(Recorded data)
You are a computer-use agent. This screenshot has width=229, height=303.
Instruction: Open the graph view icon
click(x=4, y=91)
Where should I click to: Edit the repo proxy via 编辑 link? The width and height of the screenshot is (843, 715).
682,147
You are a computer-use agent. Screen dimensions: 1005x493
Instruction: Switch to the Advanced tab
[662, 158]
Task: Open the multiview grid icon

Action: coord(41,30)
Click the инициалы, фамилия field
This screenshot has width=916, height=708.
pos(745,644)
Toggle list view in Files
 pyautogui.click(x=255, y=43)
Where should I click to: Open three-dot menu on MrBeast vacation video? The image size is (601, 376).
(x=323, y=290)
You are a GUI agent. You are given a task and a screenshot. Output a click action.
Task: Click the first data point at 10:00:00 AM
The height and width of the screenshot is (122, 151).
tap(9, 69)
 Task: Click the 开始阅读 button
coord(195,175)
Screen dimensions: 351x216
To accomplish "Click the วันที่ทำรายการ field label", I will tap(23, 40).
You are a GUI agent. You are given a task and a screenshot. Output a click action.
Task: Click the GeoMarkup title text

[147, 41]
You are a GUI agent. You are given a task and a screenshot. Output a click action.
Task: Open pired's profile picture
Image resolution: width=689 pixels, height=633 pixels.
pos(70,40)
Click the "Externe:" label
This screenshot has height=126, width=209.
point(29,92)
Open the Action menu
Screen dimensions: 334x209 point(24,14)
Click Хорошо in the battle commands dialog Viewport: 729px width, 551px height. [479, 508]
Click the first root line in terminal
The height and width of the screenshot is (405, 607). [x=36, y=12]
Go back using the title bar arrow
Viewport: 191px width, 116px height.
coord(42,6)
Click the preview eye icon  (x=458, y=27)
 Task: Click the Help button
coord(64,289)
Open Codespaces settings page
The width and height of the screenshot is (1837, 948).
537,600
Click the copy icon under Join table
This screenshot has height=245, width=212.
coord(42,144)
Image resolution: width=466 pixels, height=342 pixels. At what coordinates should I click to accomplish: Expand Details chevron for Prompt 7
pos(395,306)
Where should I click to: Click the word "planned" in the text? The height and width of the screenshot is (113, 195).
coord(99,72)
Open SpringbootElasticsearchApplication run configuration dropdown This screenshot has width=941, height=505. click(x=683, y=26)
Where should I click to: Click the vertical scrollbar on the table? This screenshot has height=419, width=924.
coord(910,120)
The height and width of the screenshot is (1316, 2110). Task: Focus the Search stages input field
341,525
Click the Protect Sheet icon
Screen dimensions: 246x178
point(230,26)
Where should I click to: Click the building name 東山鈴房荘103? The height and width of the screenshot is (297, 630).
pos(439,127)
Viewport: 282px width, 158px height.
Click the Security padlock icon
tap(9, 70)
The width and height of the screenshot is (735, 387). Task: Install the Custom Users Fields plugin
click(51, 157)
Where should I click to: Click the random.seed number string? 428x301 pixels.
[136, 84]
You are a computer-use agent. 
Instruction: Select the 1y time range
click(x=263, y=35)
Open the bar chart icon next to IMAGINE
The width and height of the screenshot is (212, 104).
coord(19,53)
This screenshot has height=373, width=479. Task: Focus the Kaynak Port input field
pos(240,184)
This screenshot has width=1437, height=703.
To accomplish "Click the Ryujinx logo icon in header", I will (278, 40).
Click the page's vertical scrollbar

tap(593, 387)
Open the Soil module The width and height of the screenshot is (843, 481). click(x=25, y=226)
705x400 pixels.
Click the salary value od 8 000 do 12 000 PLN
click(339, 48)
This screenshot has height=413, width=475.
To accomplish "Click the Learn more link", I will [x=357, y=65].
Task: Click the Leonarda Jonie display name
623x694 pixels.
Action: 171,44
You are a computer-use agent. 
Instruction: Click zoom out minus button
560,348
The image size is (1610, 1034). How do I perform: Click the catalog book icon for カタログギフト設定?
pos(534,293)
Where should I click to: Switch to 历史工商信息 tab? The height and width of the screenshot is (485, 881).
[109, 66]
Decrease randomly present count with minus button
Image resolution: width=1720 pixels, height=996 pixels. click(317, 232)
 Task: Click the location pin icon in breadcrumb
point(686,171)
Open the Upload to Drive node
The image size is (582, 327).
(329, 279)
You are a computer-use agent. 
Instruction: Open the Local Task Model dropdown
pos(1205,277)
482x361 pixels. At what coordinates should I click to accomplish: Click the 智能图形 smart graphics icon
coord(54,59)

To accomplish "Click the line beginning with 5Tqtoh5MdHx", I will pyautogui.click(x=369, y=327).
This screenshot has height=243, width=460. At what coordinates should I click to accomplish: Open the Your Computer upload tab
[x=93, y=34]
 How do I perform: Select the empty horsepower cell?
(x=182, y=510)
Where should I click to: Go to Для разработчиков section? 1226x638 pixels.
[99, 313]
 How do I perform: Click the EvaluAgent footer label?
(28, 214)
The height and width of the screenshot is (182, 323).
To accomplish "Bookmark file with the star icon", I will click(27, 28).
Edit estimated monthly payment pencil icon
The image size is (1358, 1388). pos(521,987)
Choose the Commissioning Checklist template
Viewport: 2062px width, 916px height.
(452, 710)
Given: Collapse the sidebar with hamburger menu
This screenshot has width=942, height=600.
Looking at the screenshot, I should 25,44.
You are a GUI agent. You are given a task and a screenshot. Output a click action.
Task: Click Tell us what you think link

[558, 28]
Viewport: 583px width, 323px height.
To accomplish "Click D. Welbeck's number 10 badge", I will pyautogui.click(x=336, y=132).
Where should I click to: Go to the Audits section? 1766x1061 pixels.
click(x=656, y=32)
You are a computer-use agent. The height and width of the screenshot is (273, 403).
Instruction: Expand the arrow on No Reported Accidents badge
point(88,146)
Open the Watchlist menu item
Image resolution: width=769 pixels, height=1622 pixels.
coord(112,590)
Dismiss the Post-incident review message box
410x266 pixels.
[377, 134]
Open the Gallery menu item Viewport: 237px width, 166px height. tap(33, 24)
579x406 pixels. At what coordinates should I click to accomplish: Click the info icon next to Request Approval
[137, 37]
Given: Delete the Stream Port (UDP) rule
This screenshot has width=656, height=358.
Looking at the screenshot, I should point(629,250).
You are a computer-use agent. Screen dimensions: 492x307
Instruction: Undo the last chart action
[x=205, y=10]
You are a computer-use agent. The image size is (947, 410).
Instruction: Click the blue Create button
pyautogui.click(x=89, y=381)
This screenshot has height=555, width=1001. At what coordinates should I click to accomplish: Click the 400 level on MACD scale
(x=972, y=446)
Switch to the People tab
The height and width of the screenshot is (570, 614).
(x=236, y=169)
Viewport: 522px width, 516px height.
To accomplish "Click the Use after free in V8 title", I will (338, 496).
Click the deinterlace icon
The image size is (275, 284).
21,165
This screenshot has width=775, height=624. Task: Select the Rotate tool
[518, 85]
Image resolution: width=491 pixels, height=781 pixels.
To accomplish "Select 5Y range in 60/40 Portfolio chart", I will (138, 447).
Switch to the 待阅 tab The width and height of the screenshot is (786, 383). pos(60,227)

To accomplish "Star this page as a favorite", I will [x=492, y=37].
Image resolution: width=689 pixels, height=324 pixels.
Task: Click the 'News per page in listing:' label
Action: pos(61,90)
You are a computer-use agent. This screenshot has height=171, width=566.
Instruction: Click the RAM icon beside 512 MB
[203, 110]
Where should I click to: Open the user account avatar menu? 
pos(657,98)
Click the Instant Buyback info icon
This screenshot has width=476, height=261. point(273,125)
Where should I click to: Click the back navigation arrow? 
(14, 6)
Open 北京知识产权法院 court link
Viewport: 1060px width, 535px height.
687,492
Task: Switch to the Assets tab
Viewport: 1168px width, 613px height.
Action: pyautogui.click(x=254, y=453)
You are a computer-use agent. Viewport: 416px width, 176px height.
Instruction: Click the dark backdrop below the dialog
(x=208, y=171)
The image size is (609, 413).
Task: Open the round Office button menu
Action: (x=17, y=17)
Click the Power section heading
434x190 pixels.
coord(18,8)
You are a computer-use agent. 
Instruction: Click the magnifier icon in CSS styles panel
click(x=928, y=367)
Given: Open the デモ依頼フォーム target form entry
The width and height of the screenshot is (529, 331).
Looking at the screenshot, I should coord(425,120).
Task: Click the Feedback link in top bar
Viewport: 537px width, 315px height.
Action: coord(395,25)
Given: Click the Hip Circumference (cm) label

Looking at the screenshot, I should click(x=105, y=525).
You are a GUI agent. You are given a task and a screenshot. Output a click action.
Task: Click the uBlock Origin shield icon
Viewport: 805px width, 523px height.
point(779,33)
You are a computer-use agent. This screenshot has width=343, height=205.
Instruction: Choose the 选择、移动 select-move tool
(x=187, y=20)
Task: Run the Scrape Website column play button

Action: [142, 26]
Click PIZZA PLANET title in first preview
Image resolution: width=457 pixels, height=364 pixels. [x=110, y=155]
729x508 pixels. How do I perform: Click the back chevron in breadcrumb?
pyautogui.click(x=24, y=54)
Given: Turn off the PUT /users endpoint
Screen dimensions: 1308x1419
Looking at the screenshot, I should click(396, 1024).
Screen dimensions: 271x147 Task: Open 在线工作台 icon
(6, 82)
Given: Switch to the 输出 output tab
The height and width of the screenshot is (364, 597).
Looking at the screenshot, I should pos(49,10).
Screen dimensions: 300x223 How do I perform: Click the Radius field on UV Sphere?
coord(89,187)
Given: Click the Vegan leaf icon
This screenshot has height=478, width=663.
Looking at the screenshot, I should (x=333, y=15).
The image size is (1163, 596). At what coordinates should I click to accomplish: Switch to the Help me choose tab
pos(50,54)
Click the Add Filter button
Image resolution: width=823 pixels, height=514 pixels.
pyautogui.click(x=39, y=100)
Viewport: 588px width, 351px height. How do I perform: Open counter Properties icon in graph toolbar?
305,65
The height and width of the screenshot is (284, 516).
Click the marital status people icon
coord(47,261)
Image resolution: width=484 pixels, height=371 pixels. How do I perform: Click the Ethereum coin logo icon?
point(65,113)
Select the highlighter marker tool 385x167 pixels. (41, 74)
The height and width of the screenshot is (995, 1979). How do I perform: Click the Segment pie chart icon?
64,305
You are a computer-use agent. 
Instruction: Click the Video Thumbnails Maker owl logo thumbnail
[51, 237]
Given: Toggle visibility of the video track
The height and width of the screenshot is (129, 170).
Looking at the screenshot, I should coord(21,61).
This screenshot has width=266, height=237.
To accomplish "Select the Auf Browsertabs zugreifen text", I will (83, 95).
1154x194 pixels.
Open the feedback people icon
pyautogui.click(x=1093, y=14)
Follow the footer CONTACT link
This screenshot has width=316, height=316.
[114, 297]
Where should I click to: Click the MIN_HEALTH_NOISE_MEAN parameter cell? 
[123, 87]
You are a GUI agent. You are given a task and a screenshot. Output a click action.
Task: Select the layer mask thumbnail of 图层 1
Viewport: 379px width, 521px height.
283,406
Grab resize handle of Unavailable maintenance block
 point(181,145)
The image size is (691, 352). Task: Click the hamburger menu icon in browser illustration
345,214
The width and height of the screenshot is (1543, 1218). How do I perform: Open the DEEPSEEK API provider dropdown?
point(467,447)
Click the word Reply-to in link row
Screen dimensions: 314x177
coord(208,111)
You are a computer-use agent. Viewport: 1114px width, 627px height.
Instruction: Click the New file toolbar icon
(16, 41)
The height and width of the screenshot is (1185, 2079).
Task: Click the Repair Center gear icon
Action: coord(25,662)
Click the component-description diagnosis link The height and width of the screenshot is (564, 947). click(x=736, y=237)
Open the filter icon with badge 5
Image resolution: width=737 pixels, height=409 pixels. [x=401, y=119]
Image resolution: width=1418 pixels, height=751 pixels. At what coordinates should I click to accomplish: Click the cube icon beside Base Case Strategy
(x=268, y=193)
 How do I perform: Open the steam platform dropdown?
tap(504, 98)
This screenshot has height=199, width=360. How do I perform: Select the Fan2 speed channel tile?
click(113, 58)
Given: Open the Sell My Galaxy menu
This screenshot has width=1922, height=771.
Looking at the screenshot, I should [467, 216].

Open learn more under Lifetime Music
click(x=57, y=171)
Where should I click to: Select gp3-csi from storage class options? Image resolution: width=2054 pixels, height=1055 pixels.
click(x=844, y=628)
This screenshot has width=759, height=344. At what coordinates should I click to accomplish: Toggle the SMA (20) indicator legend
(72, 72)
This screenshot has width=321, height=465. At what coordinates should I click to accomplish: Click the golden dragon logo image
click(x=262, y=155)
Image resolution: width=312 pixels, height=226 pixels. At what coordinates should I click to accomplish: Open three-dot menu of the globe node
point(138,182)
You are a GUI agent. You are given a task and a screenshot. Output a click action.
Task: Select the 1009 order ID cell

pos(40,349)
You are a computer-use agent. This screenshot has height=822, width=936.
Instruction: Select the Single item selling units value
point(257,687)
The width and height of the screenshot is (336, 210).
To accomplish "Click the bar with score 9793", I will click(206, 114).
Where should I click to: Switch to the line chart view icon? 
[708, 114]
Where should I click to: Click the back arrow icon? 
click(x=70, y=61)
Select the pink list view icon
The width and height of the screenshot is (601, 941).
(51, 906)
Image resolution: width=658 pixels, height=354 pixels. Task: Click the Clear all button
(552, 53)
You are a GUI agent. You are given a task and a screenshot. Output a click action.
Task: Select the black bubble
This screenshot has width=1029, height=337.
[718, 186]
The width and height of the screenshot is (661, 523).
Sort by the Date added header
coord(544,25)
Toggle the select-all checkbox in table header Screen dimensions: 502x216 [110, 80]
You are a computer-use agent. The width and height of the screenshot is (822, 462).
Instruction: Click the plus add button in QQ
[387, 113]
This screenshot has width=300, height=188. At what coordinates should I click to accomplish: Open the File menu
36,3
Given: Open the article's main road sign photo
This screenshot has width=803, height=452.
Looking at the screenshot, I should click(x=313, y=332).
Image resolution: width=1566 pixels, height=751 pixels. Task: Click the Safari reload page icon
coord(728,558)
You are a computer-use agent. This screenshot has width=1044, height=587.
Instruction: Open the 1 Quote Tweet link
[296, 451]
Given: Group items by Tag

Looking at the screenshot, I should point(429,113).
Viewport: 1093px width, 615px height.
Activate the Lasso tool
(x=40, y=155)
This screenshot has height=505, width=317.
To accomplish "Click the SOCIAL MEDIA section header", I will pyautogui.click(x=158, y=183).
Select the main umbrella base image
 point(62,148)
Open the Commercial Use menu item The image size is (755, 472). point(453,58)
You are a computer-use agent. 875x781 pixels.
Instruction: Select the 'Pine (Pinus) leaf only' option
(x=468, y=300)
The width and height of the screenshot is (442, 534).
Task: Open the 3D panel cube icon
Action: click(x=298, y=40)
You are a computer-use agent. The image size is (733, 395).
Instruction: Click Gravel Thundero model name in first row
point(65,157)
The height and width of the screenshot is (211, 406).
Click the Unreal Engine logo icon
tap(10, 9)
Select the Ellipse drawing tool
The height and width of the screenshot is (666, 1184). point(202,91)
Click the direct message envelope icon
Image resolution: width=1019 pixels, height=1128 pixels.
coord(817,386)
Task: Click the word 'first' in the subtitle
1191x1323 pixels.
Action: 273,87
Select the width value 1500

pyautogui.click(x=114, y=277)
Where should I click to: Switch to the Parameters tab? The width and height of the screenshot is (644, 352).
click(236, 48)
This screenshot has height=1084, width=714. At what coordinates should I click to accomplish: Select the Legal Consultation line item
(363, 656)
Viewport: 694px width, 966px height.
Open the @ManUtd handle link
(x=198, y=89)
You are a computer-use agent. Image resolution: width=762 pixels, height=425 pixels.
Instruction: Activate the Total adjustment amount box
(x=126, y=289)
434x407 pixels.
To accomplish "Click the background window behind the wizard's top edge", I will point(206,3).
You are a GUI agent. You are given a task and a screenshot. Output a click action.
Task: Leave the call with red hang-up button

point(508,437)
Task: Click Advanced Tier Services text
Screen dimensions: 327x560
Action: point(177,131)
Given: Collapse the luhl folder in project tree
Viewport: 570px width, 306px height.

**Work to do**
Please convert everything from the line containing "The height and width of the screenshot is (211, 406)." down to the line containing "I will point(206,3).", both included, into a Markdown table with the columns Row and Line. Number each row and skip blank lines.

**Correct answer**
| Row | Line |
|---|---|
| 1 | The height and width of the screenshot is (211, 406). |
| 2 | Click the Unreal Engine logo icon |
| 3 | tap(10, 9) |
| 4 | Select the Ellipse drawing tool |
| 5 | The height and width of the screenshot is (666, 1184). point(202,91) |
| 6 | Click the direct message envelope icon |
| 7 | Image resolution: width=1019 pixels, height=1128 pixels. |
| 8 | coord(817,386) |
| 9 | Task: Click the word 'first' in the subtitle |
| 10 | 1191x1323 pixels. |
| 11 | Action: 273,87 |
| 12 | Select the width value 1500 |
| 13 | pyautogui.click(x=114, y=277) |
| 14 | Where should I click to: Switch to the Parameters tab? The width and height of the screenshot is (644, 352). |
| 15 | click(236, 48) |
| 16 | This screenshot has height=1084, width=714. At what coordinates should I click to accomplish: Select the Legal Consultation line item |
| 17 | (363, 656) |
| 18 | Viewport: 694px width, 966px height. |
| 19 | Open the @ManUtd handle link |
| 20 | (x=198, y=89) |
| 21 | You are a computer-use agent. Image resolution: width=762 pixels, height=425 pixels. |
| 22 | Instruction: Activate the Total adjustment amount box |
| 23 | (x=126, y=289) |
| 24 | 434x407 pixels. |
| 25 | To accomplish "Click the background window behind the wizard's top edge", I will point(206,3). |